Summer always offers me the chance to see old friends. In the last weeks of summer, I visited some of them in Los Angeles and San Francisco — a courageous undertaking for the holder of a European Union passport these days. Entering the United States now feels more daunting than entering a country at war. Even though I once lived in the US, I felt like it was my first time, and the fear of the armed police seemed to hang in the air at the airport. In Los Angeles, I recalled that unease and visited once again the Mattachine Steps, named in honour of the famous secret society of the 1950s. There’s something to learn from them.

On an unremarkable Saturday—11 November 1950—in a modest Los Angeles living room, a handful of men met in secret to begin what would quietly become one of the first sustained gay rights organisations in the United States. They were not, by outward appearance, revolutionaries. Harry Hay, a teacher and sometime labour activist, was their instigator, joined by fashion designer Rudi Gernreich, writer Dale Jennings, and fellow activists Chuck Rowland, Bob Hull, and James Gruber. They were bound less by friendship than by a shared understanding: to be homosexual in mid-century America was to live under a form of permanent surveillance, legal and social.

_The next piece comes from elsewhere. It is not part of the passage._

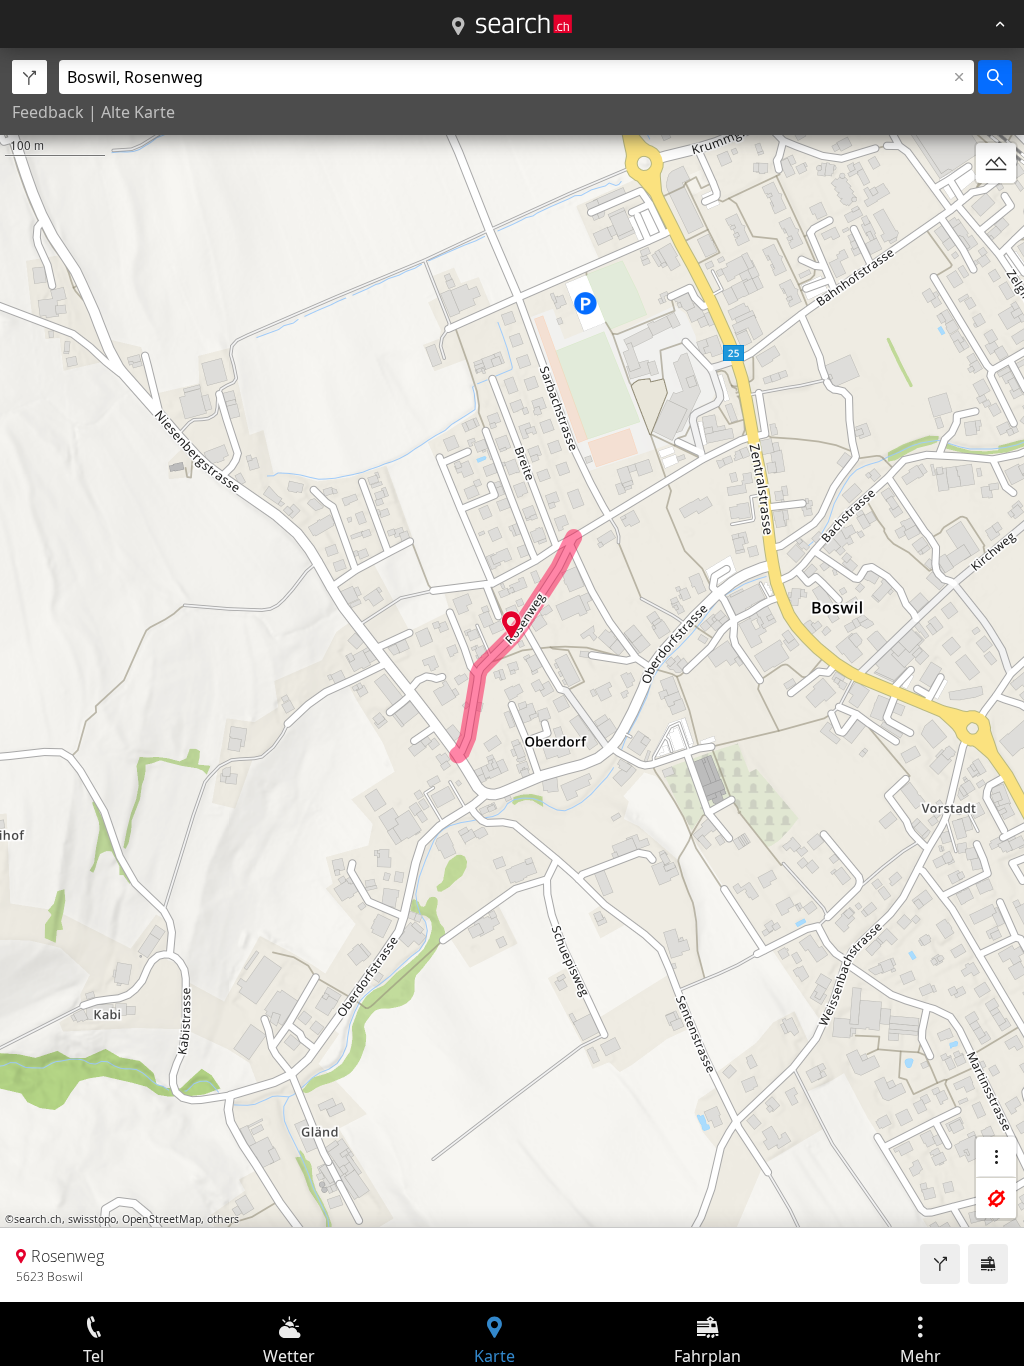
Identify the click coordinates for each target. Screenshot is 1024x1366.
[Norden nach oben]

At the time, the state could arrest a man for the crime of holding another’s hand. Police raids on bars were routine; jobs and homes could be lost without recourse; psychiatry classified homosexuality as a “sociopathic personality disturbance”. To speak openly about same-sex desire was, for most, unthinkable.

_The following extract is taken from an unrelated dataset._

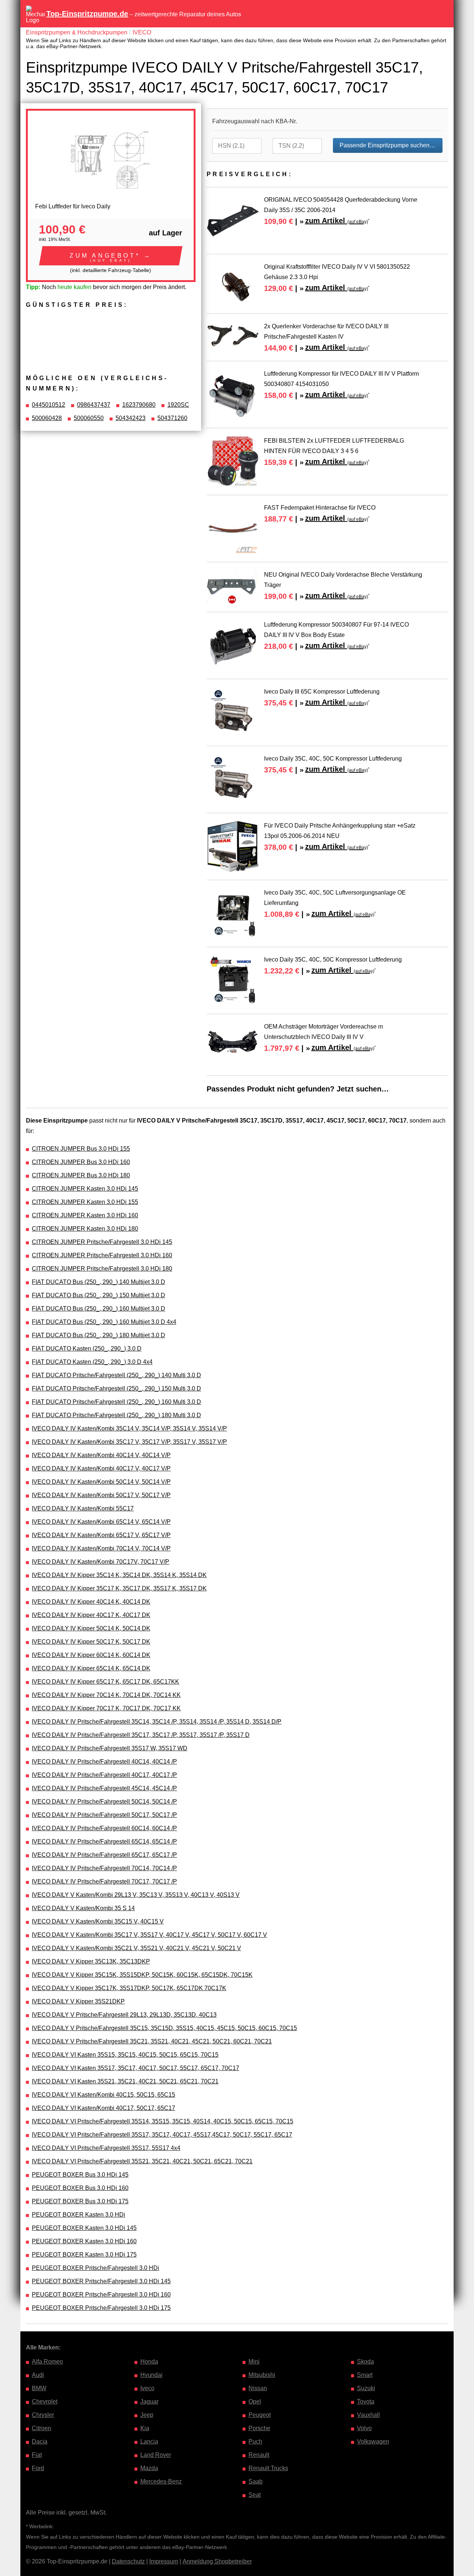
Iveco (147, 2388)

The men named their group after a medieval French tradition: the Société Mattachine, troupes of masked jesters who could speak truth to the powerful because their identities were hidden. The metaphor was deliberate. In its earliest incarnation, the Mattachine Society was structured like a covert political cell. Leaders belonged to an anonymous “Fifth Order” whose members knew one another only by first name or not at all. Lower “orders” met in discussion groups, sharing grievances, stories, and ideas for reform, but rarely the names of those at the top.

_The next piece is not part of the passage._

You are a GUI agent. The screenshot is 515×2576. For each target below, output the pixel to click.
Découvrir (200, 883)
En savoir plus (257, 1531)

Hay had been shaped by his years in the Communist Party, and the Society adopted the Party’s organisational secrecy. Its founding goals were as ambitious as they were dangerous: to unify a scattered and fearful minority, to educate both homosexuals and the broader public, to cultivate leaders from within the community, and to aid those targeted by law enforcement.
The Mattachine’s first public test came in 1952, when Dale Jennings was arrested in a Los Angeles park in a police entrapment sting. Rather than quietly paying the fine—a common choice in those days—Jennings fought the charge. The Society formed the “Citizens Committee to Outlaw Entrapment” and raised funds for his defence. In court, Jennings did something extraordinary: he admitted his homosexuality but denied any criminal conduct. The jury deadlocked, and the judge dismissed the case. For the first time, a homosexual man had fought an entrapment charge in open court and won.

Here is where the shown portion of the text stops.